In your midst is a shadowy network of illicit devices poisoning the carefully controlled ecosystem you and your networking operations team have painstakingly built. Years of toiling with management to fund new initiatives, educating users to act securely, managing policies and procedures with careful and diligent precision are at risk of being rendered useless.
Any system that Information Security (IS) does not directly control, meaning you cannot be sure that it is configured to act in a secure manner, can be considered shadow IT. The old saying is right – the chain is only as strong as the weakest link. And shadow IT is a weak link.
User Perpetrated Shadow IT
Consider that for as long as there have been connected systems there have been those that seek to try new things and circumvent controls. There are hundreds or even thousands of people accessing (legitimately) most corporate networks. The chances are that at least a few of these users are technically savvy enough to add software or hardware that is outside of the standard acquisition process. In fact, I know I have been guilty of this myself over the years. Installing software that was not officially approved or splitting my network connection so I could have multiple systems … I had even gone so far as to bring in extra monitors from home when my request for more took too long.
Fortunately, I understand security and have not knowingly put any organization I have worked for in undue risk due to my actions. But, this does not mean there are not several well-meaning users currently running systems and software on your corporate network that are unsanctioned. This is a small part of the larger problem that shadow IT presents but should not be ignored when considering how to effect change in this regard within your organization.
Organizationally Sanctioned Shadow IT
There is an even more concerning problem in a significant number of enterprises across all verticals. What I am talking about here is non-IT IT assets. These are devices that are owned by the organization but not necessarily managed or configured by IT or IS. Some examples of the assets that often fall into this category are printers, multi-function devices (MFD), IoT, and BioMed devices.

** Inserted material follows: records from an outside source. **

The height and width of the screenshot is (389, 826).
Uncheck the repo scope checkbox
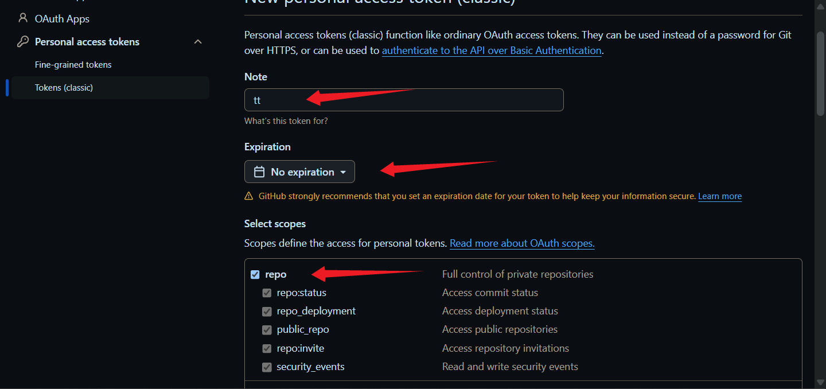coord(255,275)
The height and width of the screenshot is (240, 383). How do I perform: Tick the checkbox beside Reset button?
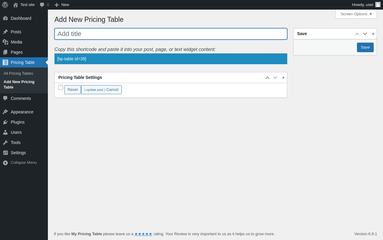(61, 87)
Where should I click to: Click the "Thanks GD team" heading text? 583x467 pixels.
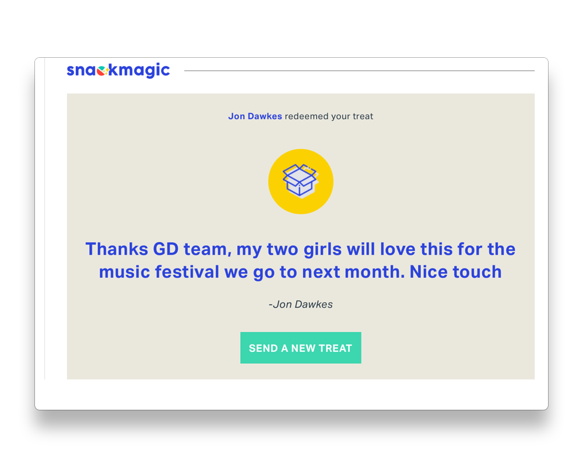[153, 249]
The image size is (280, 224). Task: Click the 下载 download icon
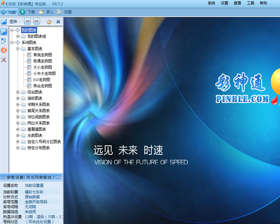23,12
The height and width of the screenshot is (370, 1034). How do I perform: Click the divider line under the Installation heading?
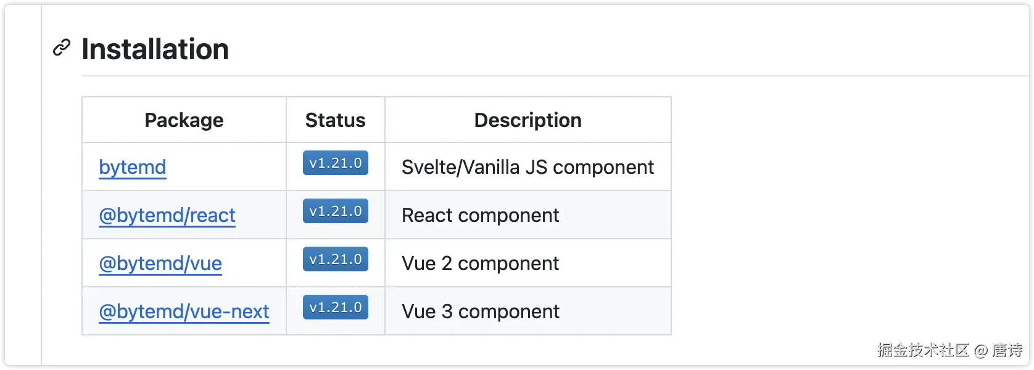point(555,76)
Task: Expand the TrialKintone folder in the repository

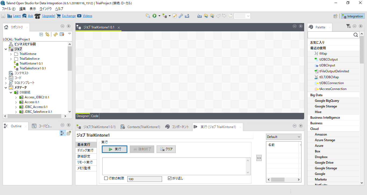Action: coord(11,54)
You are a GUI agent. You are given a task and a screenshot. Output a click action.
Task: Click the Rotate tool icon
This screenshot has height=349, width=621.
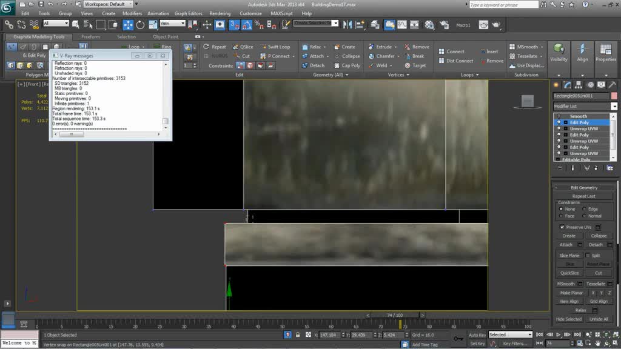tap(140, 25)
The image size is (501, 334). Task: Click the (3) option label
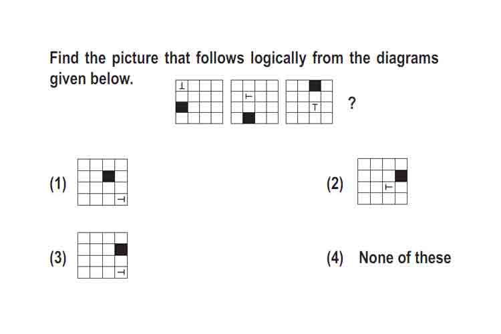[58, 258]
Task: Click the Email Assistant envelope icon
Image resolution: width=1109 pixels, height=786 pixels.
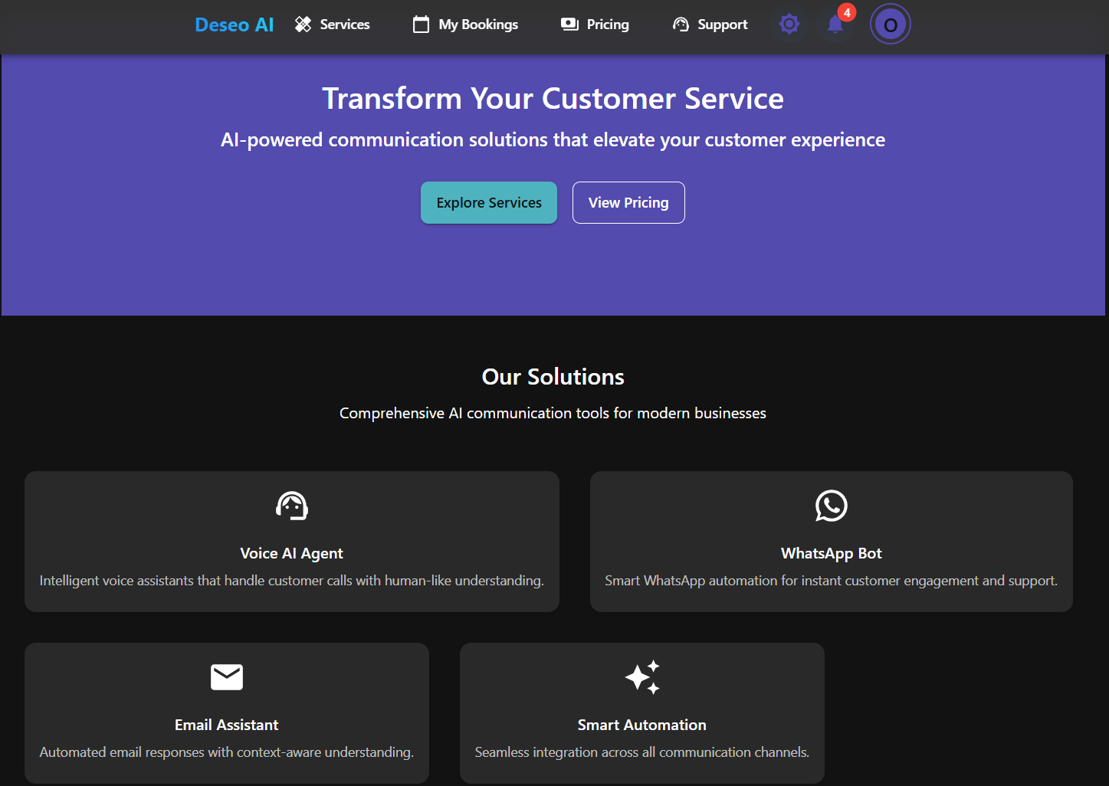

Healthcare organizations are asking about their printer and medical devices. The security teams realize that these devices are not merely innocuous. They are small, smart, and incredibly forgiving to attackers. They are rarely controlled, owned, managed, or even tracked by IT or IS. This means that a surprising number of hospitals have scores of devices connected to, communicating on, and being sitting ducks, on their otherwise carefully controlled network.
Who Manages These?
For the medical devices and Internet of Things (IoT), these are most often owned by the various departments or hospital operations. As for printers, we are often finding that these are handled by purchasing or operations personnel but only insofar as they signed a contract with a Managed Print Service (MPS) provider. Both of these models, managed internally by non-IT or managed externally through an agreement, generally lead to a game of hot potato. The department that owns the devices doesn’t manage their security, patching, and other critical things, and they also they assume that the MPS provider or IS is taking care of it, leading to a sad state of missing patches and insecure configurations.

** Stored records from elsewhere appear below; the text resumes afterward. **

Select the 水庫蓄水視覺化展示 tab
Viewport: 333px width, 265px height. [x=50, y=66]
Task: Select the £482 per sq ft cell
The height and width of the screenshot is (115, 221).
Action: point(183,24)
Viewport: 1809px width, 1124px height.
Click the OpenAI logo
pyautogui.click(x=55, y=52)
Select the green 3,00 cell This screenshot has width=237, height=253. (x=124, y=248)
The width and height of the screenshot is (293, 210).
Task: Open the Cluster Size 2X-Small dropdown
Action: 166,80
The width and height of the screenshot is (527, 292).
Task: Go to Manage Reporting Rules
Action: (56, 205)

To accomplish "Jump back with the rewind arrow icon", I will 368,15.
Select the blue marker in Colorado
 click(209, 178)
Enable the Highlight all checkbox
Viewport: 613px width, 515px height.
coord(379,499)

An MPS provider typically takes responsibility for the deployment and physical maintenance of the printers. It is exceedingly rare that an MPS provider manages patches and other security concerns. The story is similar for IoT and BioMed which is often “owned” by operations or facilities, who are obviously more concerned with keeping these devices up and running over ensuring that security is adequately addressed.
A Call To Action
These issues tie directly back to the first two of the CIS (Center for Internet Security) top 20 critical security controls. Number one being asset inventories and number two being software inventories. Knowing what is on your network is the only way to adequately provide protections to the entire network.
Now, consider your own workplace:
- Do you, or someone within your organization, own those devices?
- Who manages them?
- Who sets them up?
- Who keeps them securely configured, and patched?
I think that a significant number of you are going to be quite surprised once you look into this. If you get answers like, “We contract that out” or, “X handles that,” make sure the services provided are in line with the expectations of all of you: security, the contract owner, network operations and whoever else has an interest. Examining these areas is beneficial to multiple stakeholders by finding insecure devices, bad contracts, and even existing intrusions or infections that would otherwise have gone unnoticed for a lot longer.